_DIRECTIONS_
What you write should be an exact copy of the material, from its first line through the line containing "Given: Open Smush Pro Pricing menu item".

_SOURCE DATA_
- - - - - - -
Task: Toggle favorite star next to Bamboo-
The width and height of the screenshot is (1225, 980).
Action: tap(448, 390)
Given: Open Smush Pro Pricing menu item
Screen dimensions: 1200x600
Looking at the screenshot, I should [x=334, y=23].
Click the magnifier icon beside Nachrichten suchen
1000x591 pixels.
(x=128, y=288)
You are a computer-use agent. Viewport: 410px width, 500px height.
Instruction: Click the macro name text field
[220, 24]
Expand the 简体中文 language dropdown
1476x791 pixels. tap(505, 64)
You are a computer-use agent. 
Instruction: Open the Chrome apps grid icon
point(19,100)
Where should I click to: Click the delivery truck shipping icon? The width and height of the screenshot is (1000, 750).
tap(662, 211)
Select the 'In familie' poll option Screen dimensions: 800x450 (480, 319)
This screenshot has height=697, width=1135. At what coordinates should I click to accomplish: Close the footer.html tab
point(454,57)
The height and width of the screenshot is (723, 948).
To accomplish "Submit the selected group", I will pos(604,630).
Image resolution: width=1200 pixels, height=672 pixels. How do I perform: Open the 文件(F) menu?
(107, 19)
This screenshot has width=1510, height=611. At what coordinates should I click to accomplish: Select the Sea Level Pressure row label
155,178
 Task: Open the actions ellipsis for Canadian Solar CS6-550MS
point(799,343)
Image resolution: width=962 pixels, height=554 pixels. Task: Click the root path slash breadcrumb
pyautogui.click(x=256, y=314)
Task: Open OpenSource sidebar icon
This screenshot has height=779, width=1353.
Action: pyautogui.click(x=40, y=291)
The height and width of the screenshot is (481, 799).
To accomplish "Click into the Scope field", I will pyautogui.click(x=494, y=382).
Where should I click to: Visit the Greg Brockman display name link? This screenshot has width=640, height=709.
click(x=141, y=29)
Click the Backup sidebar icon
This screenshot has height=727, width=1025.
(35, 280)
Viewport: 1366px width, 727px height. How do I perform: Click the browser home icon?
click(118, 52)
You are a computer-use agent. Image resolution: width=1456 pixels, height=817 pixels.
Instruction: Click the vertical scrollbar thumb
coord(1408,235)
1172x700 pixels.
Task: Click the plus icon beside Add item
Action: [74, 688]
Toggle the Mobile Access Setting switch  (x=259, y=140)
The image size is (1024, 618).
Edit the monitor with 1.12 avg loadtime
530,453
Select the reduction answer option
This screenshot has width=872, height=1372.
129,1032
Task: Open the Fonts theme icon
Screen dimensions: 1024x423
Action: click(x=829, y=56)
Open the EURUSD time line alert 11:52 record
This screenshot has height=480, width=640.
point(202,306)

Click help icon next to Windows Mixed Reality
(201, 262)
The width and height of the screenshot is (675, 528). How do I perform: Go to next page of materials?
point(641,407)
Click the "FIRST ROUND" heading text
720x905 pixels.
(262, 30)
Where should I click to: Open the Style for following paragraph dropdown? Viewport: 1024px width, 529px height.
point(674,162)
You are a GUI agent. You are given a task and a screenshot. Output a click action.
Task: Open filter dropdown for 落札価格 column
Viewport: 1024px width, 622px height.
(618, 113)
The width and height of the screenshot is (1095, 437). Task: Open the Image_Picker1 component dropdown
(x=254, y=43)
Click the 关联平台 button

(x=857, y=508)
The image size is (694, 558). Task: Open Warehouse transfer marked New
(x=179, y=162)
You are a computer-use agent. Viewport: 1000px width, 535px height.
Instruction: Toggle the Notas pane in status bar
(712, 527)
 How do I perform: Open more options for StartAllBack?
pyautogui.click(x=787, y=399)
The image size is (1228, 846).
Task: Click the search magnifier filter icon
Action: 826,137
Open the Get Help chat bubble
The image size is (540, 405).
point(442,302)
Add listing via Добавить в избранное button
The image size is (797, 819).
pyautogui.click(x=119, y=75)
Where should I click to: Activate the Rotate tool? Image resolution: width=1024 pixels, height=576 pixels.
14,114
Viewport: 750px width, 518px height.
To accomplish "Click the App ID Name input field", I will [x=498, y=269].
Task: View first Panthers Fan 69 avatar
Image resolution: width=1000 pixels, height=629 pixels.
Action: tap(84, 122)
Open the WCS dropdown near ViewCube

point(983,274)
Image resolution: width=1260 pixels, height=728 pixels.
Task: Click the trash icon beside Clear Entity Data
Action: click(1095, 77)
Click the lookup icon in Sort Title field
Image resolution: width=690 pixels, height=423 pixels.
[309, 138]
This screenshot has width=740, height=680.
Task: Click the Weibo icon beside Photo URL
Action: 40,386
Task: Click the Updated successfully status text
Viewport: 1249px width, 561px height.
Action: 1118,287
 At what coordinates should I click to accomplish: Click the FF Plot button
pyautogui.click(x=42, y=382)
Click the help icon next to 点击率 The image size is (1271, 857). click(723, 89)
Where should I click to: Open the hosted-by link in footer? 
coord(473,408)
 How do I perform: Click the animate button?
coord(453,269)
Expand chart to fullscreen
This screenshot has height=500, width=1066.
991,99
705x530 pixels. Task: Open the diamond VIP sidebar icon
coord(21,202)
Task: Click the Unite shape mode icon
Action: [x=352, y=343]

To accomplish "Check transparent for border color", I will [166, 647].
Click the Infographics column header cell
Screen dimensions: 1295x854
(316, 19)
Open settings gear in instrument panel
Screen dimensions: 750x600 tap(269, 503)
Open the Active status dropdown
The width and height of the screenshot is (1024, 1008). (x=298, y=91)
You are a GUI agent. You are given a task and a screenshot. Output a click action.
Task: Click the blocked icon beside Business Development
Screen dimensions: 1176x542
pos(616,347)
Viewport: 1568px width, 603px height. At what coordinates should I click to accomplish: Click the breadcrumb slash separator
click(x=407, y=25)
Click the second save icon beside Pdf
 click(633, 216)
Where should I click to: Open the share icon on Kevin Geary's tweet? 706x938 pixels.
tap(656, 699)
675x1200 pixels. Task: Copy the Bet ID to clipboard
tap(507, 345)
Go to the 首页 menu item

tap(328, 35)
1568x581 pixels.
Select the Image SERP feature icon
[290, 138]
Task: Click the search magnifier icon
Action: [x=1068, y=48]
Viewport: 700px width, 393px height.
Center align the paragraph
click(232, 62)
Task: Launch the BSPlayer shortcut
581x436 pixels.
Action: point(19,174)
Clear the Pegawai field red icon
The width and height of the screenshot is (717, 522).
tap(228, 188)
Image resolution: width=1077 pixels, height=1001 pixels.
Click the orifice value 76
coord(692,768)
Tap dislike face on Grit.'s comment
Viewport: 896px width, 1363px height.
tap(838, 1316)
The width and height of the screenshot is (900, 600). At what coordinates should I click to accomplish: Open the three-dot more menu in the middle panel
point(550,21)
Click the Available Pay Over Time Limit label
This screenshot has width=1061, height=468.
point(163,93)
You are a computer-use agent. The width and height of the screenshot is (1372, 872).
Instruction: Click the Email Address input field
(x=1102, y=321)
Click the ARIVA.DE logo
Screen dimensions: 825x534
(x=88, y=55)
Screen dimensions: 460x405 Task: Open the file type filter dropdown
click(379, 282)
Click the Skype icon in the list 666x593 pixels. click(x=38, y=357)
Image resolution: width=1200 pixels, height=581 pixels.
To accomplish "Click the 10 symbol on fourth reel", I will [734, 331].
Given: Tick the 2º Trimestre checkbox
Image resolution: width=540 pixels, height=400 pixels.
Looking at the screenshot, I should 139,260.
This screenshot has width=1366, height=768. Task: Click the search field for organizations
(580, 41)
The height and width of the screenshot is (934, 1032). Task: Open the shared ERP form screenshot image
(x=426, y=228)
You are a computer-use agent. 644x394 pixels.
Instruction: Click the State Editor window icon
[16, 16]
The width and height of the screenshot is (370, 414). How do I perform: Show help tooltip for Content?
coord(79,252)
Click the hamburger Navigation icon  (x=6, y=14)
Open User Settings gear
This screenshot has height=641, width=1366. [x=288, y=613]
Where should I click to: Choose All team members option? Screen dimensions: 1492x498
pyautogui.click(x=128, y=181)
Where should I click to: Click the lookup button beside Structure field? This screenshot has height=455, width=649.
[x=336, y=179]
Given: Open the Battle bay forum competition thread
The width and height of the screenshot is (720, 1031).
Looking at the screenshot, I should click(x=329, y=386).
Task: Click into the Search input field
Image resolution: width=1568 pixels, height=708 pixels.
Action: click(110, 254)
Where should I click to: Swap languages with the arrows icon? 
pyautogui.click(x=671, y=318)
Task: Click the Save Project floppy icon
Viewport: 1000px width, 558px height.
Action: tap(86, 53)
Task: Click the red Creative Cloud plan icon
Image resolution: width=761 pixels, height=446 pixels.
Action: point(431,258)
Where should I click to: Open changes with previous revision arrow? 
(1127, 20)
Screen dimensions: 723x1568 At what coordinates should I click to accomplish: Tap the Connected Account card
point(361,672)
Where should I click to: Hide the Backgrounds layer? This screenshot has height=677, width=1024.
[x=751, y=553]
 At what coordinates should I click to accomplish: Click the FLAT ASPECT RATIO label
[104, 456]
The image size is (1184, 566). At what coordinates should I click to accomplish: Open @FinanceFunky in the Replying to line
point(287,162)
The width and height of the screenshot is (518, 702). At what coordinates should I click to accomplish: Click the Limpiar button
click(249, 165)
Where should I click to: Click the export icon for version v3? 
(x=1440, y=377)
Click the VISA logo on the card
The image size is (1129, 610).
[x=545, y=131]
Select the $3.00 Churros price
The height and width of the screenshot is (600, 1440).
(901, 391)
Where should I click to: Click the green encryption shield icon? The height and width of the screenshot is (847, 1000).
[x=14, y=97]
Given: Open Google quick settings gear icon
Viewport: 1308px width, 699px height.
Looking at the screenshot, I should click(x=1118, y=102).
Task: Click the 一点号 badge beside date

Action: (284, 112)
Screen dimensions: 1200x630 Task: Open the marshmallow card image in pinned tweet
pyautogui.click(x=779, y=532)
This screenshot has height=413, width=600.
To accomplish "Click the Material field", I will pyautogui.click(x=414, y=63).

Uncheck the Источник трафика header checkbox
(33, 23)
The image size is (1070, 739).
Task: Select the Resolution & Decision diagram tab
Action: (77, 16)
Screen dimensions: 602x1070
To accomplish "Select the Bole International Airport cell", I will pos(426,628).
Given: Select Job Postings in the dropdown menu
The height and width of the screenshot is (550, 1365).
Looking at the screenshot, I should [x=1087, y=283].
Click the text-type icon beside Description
- - - - - - -
_RESPONSE AREA_
Task: Toggle favorite star next to Bamboo-
The width and height of the screenshot is (1225, 980).
Action: tap(448, 390)
Given: Open Smush Pro Pricing menu item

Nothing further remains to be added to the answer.